§ What is being asked:
Go through the data and count each line that has the string "SIMPLICICAR". Give that count alone.

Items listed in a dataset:
———

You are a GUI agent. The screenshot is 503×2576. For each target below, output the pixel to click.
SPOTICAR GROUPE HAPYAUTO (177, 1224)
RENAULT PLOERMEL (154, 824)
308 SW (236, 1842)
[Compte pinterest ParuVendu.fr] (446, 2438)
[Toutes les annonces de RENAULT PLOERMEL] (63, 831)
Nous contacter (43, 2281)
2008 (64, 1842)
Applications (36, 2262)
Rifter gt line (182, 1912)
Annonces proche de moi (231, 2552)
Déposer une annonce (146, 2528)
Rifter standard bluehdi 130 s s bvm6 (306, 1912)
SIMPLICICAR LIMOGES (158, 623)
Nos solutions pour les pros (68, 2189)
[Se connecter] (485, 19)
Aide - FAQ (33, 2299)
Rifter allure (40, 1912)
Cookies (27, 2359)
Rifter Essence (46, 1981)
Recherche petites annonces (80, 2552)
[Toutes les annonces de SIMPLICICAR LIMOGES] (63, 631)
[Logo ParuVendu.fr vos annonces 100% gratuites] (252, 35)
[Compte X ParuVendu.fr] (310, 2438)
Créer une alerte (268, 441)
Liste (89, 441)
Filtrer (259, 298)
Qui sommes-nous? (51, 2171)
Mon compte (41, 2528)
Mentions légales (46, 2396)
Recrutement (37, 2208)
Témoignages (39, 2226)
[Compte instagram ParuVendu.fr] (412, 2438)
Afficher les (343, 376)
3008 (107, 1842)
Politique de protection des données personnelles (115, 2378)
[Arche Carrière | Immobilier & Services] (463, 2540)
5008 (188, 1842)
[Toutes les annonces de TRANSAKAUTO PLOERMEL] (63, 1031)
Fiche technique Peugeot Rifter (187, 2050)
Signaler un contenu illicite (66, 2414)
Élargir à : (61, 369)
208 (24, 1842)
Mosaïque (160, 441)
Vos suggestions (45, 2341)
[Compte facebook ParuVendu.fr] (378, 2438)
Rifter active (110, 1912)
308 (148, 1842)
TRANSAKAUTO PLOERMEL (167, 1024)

———

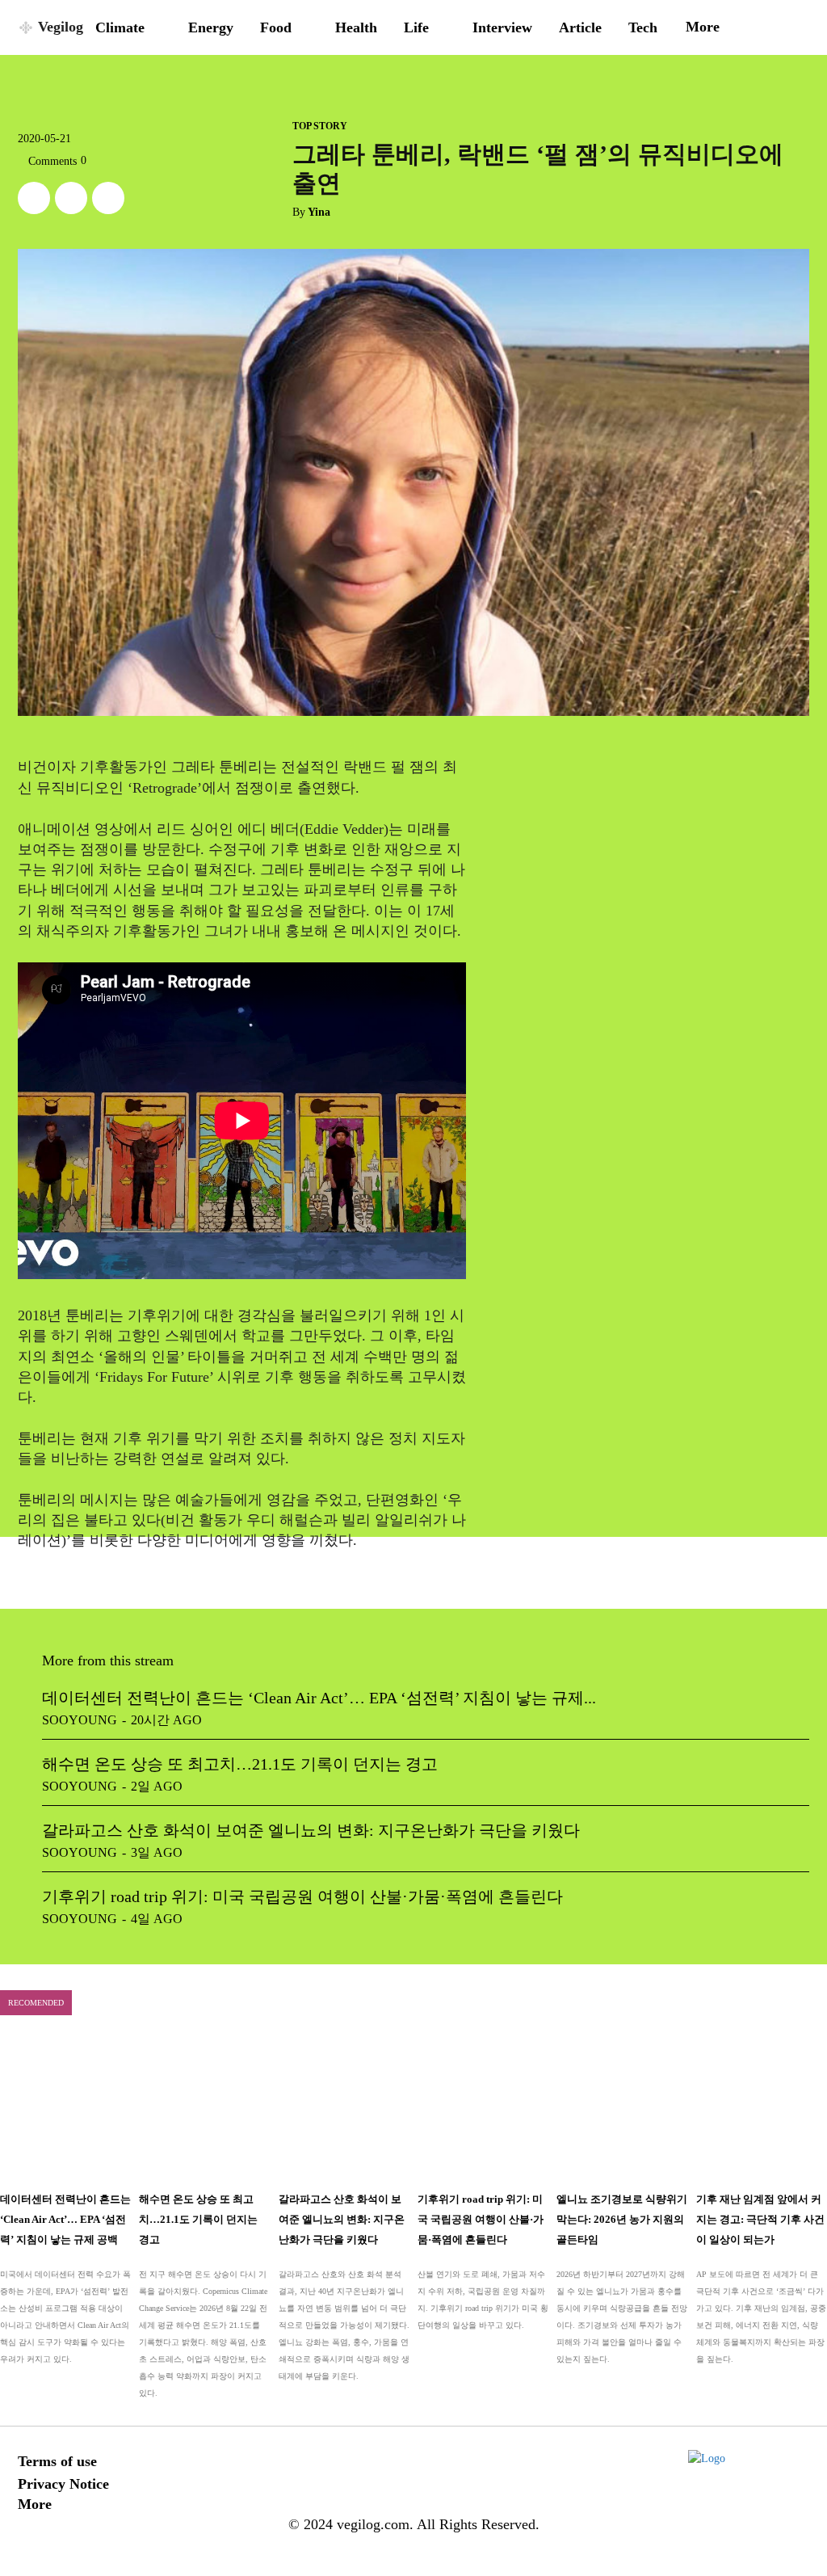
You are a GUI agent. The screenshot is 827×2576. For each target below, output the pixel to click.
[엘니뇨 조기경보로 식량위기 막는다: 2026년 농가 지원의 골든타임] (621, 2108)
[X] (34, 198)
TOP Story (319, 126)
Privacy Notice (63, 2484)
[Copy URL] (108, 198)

———

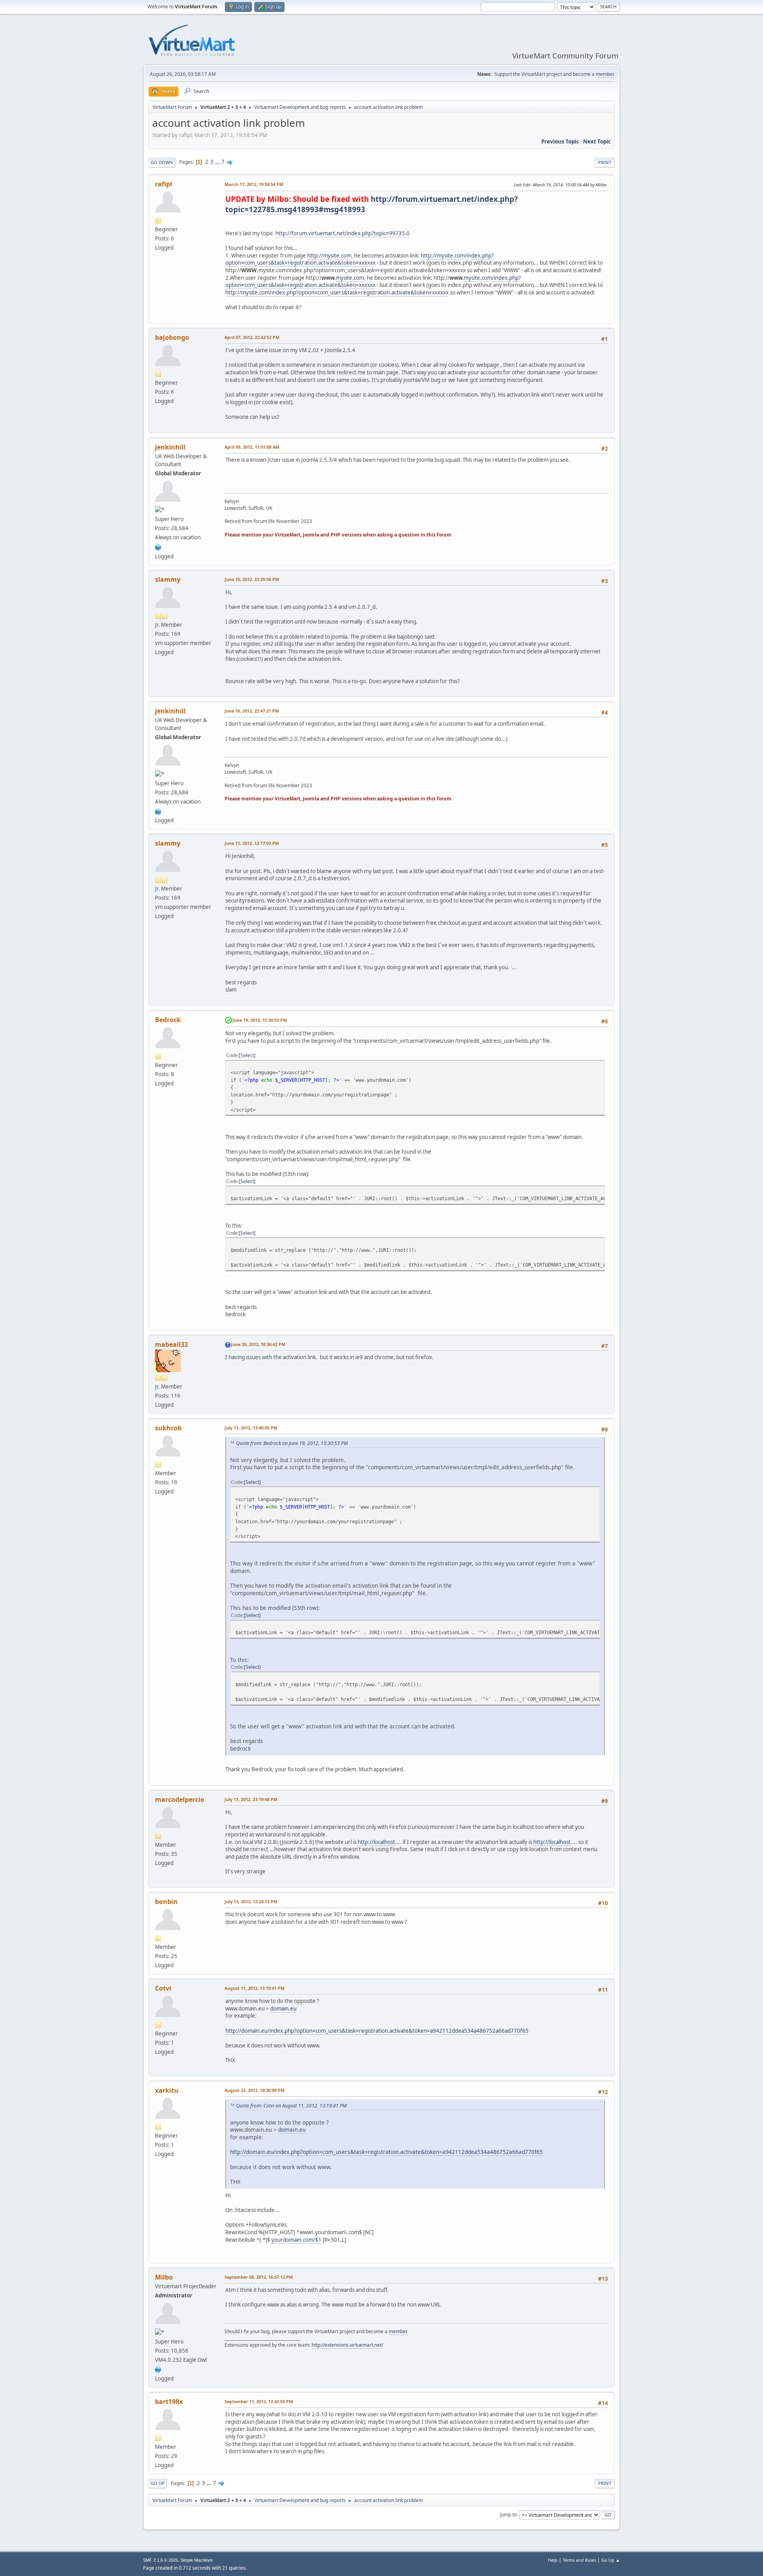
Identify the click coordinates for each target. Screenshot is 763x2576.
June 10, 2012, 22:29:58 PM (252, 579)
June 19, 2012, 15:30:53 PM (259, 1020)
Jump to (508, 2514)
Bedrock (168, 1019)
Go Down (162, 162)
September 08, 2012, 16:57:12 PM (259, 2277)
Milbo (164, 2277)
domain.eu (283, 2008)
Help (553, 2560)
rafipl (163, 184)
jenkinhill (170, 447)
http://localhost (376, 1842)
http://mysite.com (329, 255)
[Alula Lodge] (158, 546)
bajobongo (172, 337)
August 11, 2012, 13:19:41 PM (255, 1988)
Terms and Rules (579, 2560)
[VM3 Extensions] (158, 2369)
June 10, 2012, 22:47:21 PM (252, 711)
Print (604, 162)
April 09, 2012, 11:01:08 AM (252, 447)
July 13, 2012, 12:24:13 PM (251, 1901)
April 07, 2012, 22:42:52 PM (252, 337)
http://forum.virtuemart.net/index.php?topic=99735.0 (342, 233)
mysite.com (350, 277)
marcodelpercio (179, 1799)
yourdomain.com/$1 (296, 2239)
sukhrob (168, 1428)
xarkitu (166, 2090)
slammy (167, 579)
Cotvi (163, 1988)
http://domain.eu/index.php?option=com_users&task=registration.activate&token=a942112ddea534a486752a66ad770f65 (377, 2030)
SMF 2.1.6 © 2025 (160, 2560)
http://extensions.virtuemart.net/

———

§ Answer section:
2